``` df = Explorer.DataFrame.from_csv(filename = "my_file.txt", delimiter: "|", infer_schema_length: nil) {:error, {:polars, "Could not parse `OTHER` as dtype Int64 at column 3.\nThe current offset in the file is 4447442 bytes.\n\nConsider specifying the correct dtype, increasing\nthe number of records used to infer the schema,\nrunning the parser with `ignore_parser_errors=true`\nor adding `OTHER` to the `null_values` list."}} ```
Note, I added `infer_schema_length: nil` assuming that the data type discovery via sampling was just less good in `polars`, since this would have it read the whole file before determine types, but it still failed.
The best way to do exactly what you're saying is just use R and do:
``` data.table::fread('my file.txt') |> arrow::write_parquet('new_file.parquet') ```
That will do the exact same thing-- sanitize the file, parsing and transforming the data correctly, logging questionable lines, and outputting a binary file that can be used by other systems later.
When you're working with thousands of files and hundreds of millions of lines every day and your client will be rightfully pissed if their data is off by $100,000 and my only resolution is to wait 2 weeks for someone in IT on their end upstream to _maybe_ fix the file, hopefully without introducing a new error...
Writing my own delimited file parser over a huge amount of community effort sounds like the worst case of not-invented-here syndrome ever. What stinks is how willing most of those projects are to fail silently.
The thing that would prevent such issues is validation of the data you accept.
In the case of text delimited files, it is simply too easy and too common to generate, from the start, a malformed file that other systems cannot read. Because data loss is inherent in a text-based format, folks don't even bother to check if the files they generate can be successfully interpreted by their own system. PostgreSQL, Oracle, and MS SQL will all gladly produce CSV files that cannot be read back successfully. I'm not talking about some loss of metadata, I'm talking cannot be read.
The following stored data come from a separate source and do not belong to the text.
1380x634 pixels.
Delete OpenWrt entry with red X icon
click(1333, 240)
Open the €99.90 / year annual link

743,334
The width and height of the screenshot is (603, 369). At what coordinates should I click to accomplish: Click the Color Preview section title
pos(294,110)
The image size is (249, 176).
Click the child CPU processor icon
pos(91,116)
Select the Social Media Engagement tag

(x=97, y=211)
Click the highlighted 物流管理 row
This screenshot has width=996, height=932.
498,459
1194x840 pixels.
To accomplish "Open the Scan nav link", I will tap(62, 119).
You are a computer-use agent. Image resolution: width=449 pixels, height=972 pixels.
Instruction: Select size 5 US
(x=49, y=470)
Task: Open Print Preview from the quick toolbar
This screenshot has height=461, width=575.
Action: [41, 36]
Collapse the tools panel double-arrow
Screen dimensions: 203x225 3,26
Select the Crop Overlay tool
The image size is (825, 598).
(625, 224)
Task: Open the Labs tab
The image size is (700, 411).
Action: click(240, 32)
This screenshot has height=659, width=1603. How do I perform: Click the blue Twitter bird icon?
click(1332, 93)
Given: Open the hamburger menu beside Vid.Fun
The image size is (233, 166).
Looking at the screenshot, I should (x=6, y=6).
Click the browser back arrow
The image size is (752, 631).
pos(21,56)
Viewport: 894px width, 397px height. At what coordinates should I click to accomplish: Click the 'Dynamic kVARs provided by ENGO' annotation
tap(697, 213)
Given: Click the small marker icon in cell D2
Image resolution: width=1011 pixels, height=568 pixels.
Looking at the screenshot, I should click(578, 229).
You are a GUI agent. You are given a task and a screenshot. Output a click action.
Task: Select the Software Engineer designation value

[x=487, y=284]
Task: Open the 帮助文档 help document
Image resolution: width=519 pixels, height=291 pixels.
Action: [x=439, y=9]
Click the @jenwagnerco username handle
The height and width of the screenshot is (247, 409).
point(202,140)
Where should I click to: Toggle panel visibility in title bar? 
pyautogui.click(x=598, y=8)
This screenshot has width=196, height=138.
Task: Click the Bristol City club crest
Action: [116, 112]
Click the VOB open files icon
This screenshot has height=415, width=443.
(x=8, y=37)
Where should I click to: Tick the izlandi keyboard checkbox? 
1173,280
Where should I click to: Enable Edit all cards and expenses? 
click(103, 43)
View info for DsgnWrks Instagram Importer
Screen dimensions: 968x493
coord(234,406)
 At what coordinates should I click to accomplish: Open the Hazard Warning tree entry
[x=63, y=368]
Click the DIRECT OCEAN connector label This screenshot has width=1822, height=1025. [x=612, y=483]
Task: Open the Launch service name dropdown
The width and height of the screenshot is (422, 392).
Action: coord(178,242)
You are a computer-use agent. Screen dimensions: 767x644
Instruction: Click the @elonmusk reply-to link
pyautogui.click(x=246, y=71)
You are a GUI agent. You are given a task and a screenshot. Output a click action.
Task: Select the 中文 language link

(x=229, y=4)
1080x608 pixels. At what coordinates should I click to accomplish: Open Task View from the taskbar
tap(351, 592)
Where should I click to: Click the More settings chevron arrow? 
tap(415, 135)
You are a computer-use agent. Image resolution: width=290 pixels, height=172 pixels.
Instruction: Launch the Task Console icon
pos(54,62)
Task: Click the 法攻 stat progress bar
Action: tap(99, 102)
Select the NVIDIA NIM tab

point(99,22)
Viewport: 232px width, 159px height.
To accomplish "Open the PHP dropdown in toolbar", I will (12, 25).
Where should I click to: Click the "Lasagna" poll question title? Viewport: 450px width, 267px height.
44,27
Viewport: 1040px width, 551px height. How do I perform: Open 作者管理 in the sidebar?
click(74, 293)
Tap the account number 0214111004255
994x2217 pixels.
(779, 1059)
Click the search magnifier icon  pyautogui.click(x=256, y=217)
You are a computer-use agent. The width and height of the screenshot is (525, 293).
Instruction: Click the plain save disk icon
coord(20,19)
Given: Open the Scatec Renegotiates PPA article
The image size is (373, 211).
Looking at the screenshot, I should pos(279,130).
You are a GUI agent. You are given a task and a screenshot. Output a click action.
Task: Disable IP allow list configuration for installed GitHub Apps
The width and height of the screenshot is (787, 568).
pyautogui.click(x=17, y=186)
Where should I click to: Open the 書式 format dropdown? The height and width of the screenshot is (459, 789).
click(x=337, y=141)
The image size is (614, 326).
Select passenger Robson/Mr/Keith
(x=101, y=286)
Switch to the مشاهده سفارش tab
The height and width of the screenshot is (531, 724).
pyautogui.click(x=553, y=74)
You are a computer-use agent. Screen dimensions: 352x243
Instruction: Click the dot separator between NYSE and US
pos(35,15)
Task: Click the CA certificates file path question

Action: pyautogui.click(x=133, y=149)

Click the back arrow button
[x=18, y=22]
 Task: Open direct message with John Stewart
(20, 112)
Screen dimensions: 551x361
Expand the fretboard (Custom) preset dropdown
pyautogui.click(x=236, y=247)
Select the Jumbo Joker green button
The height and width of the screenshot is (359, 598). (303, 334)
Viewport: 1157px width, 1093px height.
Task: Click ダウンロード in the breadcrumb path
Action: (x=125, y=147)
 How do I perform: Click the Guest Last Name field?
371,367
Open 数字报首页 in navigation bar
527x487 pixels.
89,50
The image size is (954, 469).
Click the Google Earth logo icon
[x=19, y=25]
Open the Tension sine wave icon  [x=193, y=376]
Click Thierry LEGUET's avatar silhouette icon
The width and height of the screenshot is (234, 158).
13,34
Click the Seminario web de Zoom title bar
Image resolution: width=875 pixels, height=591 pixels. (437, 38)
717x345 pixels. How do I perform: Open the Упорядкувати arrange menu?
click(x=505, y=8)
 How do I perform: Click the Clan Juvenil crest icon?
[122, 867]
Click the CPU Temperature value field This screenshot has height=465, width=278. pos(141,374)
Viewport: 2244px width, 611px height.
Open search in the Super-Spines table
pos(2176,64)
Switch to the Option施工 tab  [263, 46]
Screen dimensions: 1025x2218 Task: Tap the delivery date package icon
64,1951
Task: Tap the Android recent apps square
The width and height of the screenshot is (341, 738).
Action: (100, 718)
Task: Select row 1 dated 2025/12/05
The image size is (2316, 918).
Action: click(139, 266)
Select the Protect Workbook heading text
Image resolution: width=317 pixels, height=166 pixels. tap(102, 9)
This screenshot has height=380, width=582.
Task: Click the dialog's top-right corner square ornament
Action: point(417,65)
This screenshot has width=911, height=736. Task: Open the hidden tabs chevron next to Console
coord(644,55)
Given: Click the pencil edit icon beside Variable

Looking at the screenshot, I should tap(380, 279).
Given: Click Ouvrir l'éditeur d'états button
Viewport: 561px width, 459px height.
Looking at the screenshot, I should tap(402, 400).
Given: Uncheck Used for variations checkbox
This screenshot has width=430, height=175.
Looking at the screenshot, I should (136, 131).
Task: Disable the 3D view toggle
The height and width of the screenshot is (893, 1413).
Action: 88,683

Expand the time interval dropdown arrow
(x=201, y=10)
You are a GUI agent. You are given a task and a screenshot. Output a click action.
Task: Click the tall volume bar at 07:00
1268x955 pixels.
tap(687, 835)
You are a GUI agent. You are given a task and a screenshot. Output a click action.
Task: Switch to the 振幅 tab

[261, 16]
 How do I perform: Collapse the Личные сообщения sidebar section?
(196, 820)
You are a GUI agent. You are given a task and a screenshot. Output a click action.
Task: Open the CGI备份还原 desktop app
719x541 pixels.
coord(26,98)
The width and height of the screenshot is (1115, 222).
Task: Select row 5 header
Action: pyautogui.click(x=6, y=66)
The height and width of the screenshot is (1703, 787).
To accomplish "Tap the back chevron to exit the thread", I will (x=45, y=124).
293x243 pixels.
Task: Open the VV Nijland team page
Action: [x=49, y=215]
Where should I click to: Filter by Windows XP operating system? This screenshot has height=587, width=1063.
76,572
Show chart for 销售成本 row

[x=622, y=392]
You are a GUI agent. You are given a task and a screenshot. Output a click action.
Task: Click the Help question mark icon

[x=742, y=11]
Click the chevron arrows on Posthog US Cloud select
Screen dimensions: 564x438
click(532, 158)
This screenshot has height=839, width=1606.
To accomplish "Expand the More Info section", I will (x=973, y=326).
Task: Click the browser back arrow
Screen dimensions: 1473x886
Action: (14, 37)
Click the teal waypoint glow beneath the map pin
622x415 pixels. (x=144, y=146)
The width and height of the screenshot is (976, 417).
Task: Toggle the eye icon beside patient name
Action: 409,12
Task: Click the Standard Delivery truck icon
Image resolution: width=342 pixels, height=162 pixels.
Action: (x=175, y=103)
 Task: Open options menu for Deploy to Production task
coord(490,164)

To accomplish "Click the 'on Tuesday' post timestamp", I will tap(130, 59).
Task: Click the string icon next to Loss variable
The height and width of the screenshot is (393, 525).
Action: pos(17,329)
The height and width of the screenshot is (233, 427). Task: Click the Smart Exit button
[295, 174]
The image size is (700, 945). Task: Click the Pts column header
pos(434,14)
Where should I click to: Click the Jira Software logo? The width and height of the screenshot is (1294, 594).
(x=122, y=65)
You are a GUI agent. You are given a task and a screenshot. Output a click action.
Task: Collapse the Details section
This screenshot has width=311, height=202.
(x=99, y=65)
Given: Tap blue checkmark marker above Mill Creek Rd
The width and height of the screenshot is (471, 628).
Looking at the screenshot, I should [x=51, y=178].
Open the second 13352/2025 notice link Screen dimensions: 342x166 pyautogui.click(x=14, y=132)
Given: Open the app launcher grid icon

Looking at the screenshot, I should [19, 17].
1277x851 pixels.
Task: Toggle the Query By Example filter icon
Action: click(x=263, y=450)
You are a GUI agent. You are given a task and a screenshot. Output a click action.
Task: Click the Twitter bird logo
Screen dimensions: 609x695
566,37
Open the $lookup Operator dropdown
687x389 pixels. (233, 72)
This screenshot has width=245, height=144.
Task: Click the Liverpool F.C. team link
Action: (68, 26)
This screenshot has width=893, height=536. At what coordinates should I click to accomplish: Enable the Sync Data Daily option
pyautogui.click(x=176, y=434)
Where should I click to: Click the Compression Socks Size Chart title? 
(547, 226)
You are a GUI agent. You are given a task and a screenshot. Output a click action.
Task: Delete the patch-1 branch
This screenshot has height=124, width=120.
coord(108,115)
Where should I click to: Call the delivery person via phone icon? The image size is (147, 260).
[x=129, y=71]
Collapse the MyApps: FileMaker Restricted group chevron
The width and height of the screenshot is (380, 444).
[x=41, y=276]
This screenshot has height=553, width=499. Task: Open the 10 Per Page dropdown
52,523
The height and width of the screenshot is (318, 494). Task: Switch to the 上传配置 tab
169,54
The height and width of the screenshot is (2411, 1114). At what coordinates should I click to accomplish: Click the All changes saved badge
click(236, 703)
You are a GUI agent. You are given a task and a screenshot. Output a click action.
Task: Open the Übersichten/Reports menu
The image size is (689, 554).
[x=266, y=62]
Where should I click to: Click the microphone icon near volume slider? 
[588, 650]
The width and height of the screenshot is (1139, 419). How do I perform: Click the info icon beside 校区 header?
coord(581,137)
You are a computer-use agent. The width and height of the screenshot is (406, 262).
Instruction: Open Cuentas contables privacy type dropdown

In the "real world", of course I run validations on the data I accept. A common one for me, since the files are essentially "append only" when they're updated is to check for meaningfully fewer records than previous data loads. That's my best way of determining that when the file was read, records were dropped or lost because of things like quoting being messed up or an incomplete file transfer.
It's still not great that a mismatched quote, which is quite common, doesn't even trigger a warning in the validation methods of these parsers.
JSON is much easier to validate and has similar ease of data transfer as with CSV. It can have minimal overhead as well if the data is stored as arrays (or an array of arrays).